WASHINGTON –Many seniors who visit emergency departments require more assistance with physical tasks than they think they do, which may lead to hospital readmission later on. The results of the study were published online Friday in Annals of Emergency Medicine (“Self-Reported vs. Performance-Based Assessments of a Simple Mobility Task Among Older Adults in the Emergency Department”).
“Ensuring that older adults discharged from the emergency department are able to safely function in their home environment is important because those who are unable to function safely at home are at risk for falls and return ER visits,” said lead study author Timothy Platts-Mills, MD, MSc, of the University of North Carolina Chapel Hill in Chapel Hill, N.C. “Accurately determining the ability of these patients to care for themselves at home is critical for emergency physicians as they make decisions about whether to discharge patients home or elsewhere. A patient who reports they can walk with an assistive device but actually requires human assistance to walk is likely to be bed-bound or to fall if they go home alone.”

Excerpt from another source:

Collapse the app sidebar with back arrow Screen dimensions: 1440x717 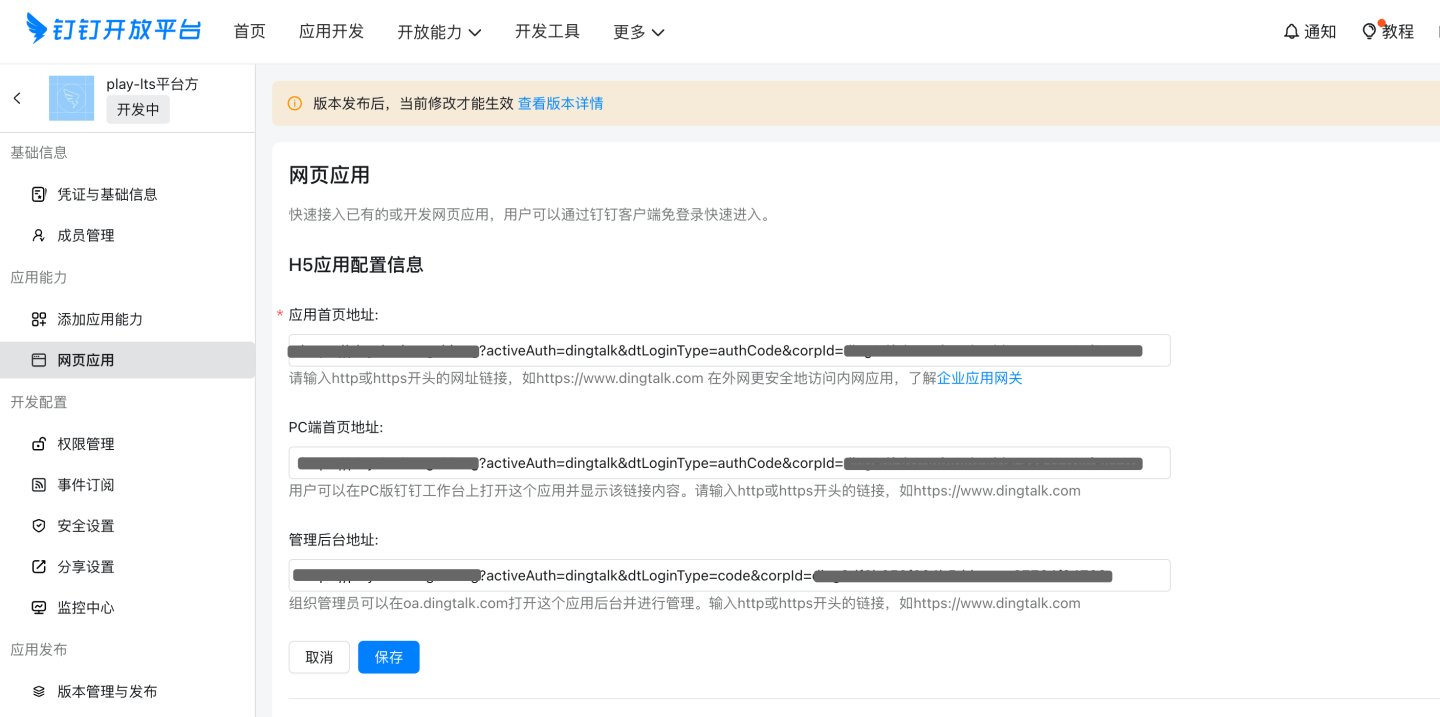coord(17,98)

Overall, only 77 percent of patients in the study accurately assessed their ability to perform tasks. Of patients who said they could perform the assigned tasks without assistance, 12 percent required some assistance or were unwilling to complete the tasks. Of those who said they could perform the task with a cane or walker, 48 percent required either human assistance or were unable to perform the task. Of those who said they could perform the task with human assistance, 24 percent were unable to perform the task even with someone helping them.

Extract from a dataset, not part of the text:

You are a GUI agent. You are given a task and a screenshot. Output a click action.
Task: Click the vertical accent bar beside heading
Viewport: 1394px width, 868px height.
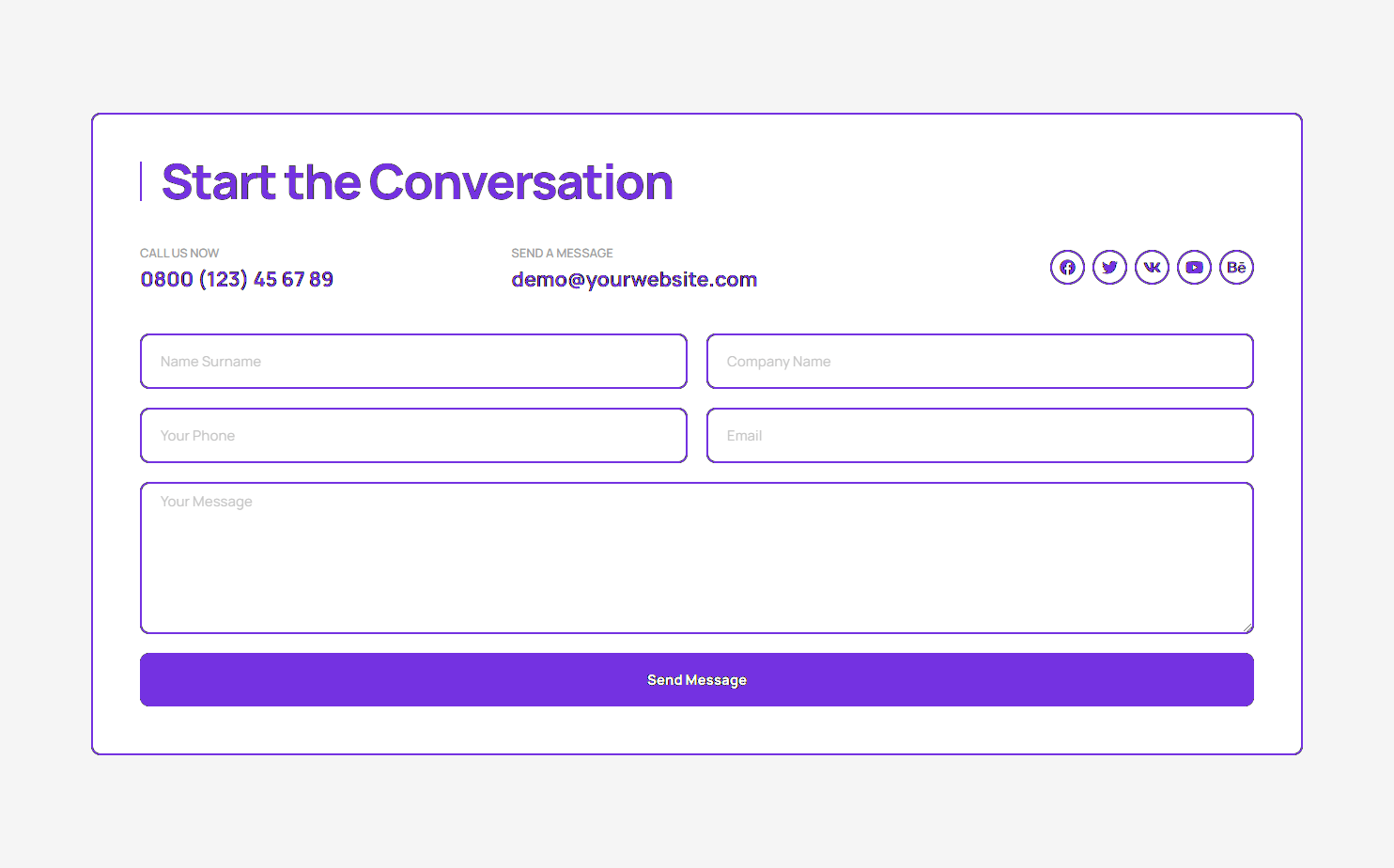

The tasks assigned were getting out of bed, walking 10 feet and returning to bed. Twenty million people aged 65 and older visit emergency departments every year, and that number is expected to grow as the Baby Boomers continue to age.

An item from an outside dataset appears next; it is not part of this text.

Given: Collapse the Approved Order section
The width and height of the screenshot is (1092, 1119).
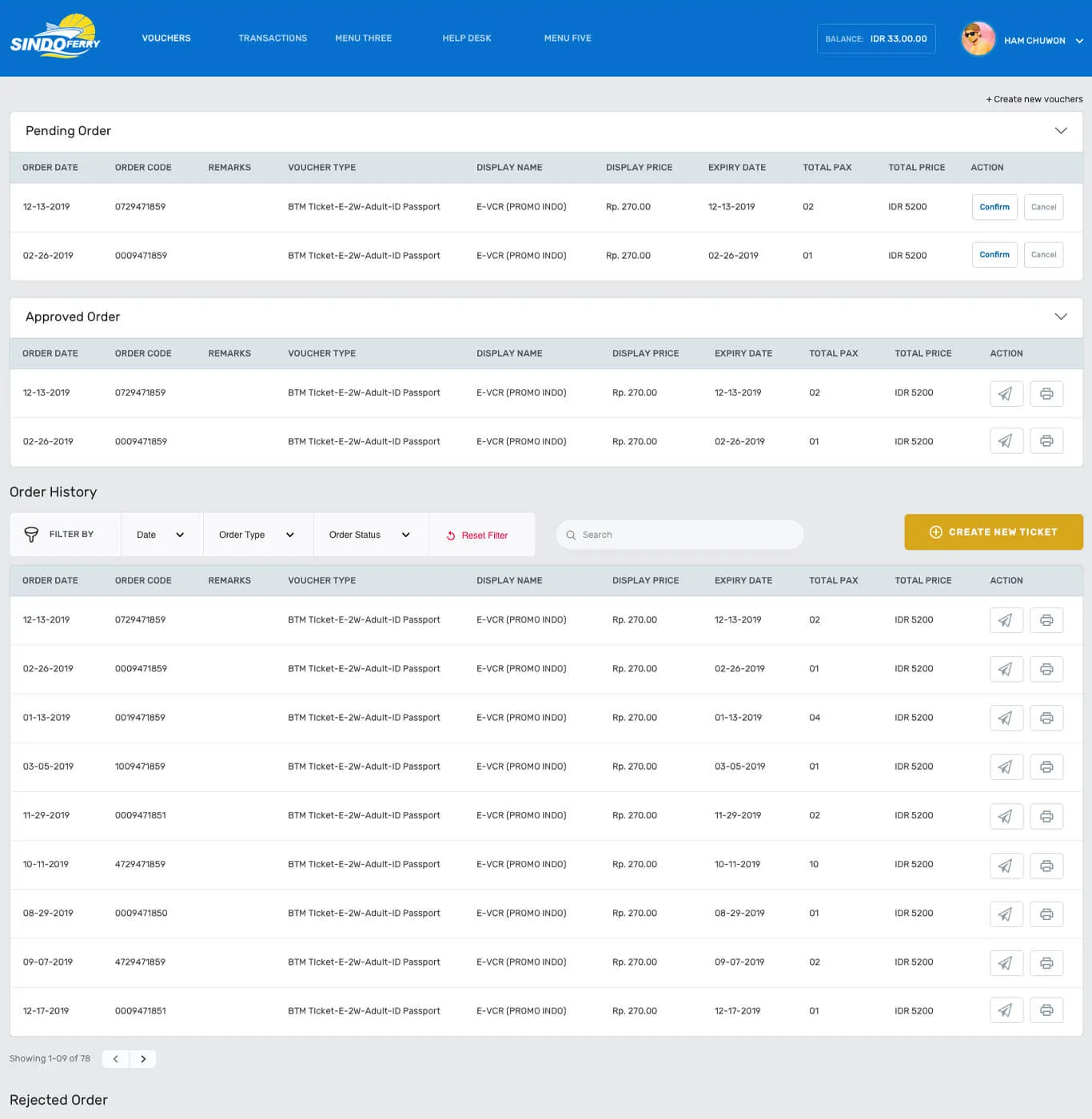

“Emergency physicians are experts in deciding who can go home and who needs to come in the hospital,” said Dr. Platts-Mills. “But we are not perfect and sometimes we make decisions based on patient statements about abilities, rather than direct assessments. Our results suggest that patient statements are sometimes inaccurate, and, particularly for older adults who need some assistance, directly observing the patient’s ambulation can be informative. Of course being able to move around isn’t the only determinant of whether an older adult can be safely sent home, but it is a critical piece of information and it’s good to get it right.”